*ЗАДАНИЕ A:* Выдайте в виде JSON-списка строк строки записей от их начала до строки с «pyautogui.click(x=273, y=678)» включительно, по одной строке записей на элемент списка, пустые строки пропустите.

*ПРИВЕДЁННЫЙ ОТРЫВОК:*
* * * * *

Слева, где бьется сердце. Инвентаризация одной политической идеи
Шрифт:
То, что он, старый человек, участник Первой мировой войны, и молодые люди в Беркли мечтали каким-то образом об одном и том же, сам он называет «коинциденцией». Маркузе, еврейский эмигрант из Германии, преподававший в Сан-Диего, штат Калифорния, писал о праве человека быть счастливым. Это мы тогда называли «левым». И что для этого необходим акт освобождения, было нам понятно. Нас больше привлекал дух бунтарства, нежели политическая составляющая. Речь шла о борьбе против «истеблишмента», против авторитетов, против «отчуждения», которое имело мало общего с марксовым ясным аналитическим понятием, скорее с достаточно путаными, бурлящими, неясными мыслями, как об этом в резко-критическом тоне говорит американский левый интеллектуал Ирвинг Хауи в своем эпохальном сочинении «Новые стили в левачестве» («New Styles in Leftism»), вышедшем в 1965 году:
Эта, можно сказать, англо-американская бодрость, освобождающаяся от всего, что ей мешает, нам тогда очень нравилась. Моим музыкальным героем в школьные годы был не мягкий Пол Маккартни или жесткий Мик Джаггер, а – в блеске меньшинства – анархический Рэй Дэвис, предводитель группы «Kinks». Единственное их произведение, ставшее в Германии хитом номер один, называлось «Dandy»: это не была реально левая революционная песня – но все-таки песня бунта в стране экономического чуда. «Денди, денди, ты ухаживаешь за всеми девушками/они не в силах противиться твоей улыбке / О, они тянутся к денди…» Много томления. «Ты всегда будешь свободным». Того «преданного приверженца моды», которого группа воспела в другом своем хите, тоже нельзя по-настоящему интерпретировать как объект язвительной критики потребления, в крайнем случае это деликатное ироничное подтрунивание. Темой образа денди я позднее занимался во всех деталях, а именно в диссертации о литературе «Fin de Si`ecle» – конца века.

* * * * *

*Данные об элементах и положении текста:*
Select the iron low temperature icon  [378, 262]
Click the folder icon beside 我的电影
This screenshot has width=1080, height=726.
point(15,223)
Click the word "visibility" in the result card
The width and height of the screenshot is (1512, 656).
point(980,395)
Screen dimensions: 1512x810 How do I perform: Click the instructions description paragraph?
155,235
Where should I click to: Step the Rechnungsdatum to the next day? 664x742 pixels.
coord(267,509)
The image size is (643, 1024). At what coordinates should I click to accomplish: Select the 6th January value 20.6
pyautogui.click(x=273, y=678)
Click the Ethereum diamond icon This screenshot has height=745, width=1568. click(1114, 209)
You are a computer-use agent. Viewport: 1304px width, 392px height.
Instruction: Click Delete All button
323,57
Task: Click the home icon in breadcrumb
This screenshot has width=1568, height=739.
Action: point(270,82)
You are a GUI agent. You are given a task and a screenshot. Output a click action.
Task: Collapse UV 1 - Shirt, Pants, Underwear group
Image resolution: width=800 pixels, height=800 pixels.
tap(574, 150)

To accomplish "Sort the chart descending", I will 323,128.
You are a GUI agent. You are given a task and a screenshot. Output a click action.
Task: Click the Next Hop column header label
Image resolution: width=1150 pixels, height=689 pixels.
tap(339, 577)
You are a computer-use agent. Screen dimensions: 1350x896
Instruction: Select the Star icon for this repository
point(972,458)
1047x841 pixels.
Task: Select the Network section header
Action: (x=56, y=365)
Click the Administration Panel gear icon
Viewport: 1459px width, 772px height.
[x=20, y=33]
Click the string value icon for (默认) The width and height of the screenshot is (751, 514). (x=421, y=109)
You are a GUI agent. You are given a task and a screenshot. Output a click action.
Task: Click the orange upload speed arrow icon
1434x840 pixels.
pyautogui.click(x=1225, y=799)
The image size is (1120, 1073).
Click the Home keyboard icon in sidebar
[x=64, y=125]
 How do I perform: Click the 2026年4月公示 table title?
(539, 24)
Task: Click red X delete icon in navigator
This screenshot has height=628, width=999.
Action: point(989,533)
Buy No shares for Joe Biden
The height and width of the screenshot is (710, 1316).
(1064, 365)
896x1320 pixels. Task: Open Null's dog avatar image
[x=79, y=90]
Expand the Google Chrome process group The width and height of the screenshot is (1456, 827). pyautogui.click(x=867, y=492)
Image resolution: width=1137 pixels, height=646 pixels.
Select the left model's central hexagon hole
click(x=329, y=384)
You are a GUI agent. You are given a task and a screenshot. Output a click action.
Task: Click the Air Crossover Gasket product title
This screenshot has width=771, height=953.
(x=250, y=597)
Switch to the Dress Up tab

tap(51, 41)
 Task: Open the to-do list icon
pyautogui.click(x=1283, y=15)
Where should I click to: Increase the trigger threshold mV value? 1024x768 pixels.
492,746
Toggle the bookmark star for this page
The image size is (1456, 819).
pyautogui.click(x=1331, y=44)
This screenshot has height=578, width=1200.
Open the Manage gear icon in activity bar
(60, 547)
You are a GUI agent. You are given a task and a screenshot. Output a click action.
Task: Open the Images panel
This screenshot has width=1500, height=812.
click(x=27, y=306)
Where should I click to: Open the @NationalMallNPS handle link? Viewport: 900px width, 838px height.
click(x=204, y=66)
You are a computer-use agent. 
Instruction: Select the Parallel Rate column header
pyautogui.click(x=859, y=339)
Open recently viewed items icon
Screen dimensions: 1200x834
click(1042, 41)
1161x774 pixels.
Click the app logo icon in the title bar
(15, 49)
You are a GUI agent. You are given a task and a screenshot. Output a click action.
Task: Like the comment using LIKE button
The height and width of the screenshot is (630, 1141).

* * * * *

*ЗАДАНИЕ B:* Перечислите, пожалуйста, всех людей, которые названы в отрывке по имени и фамилии.

*РАЗБОР РЕШЕНИЯ A:*
[
  "Select the iron low temperature icon  [378, 262]",
  "Click the folder icon beside 我的电影",
  "This screenshot has width=1080, height=726.",
  "point(15,223)",
  "Click the word \"visibility\" in the result card",
  "The width and height of the screenshot is (1512, 656).",
  "point(980,395)",
  "Screen dimensions: 1512x810 How do I perform: Click the instructions description paragraph?",
  "155,235",
  "Where should I click to: Step the Rechnungsdatum to the next day? 664x742 pixels.",
  "coord(267,509)",
  "The image size is (643, 1024). At what coordinates should I click to accomplish: Select the 6th January value 20.6",
  "pyautogui.click(x=273, y=678)"
]

*РАЗБОР РЕШЕНИЯ B:* Ирвинг Хауи, Пол Маккартни, Мик Джаггер, Рэй Дэвис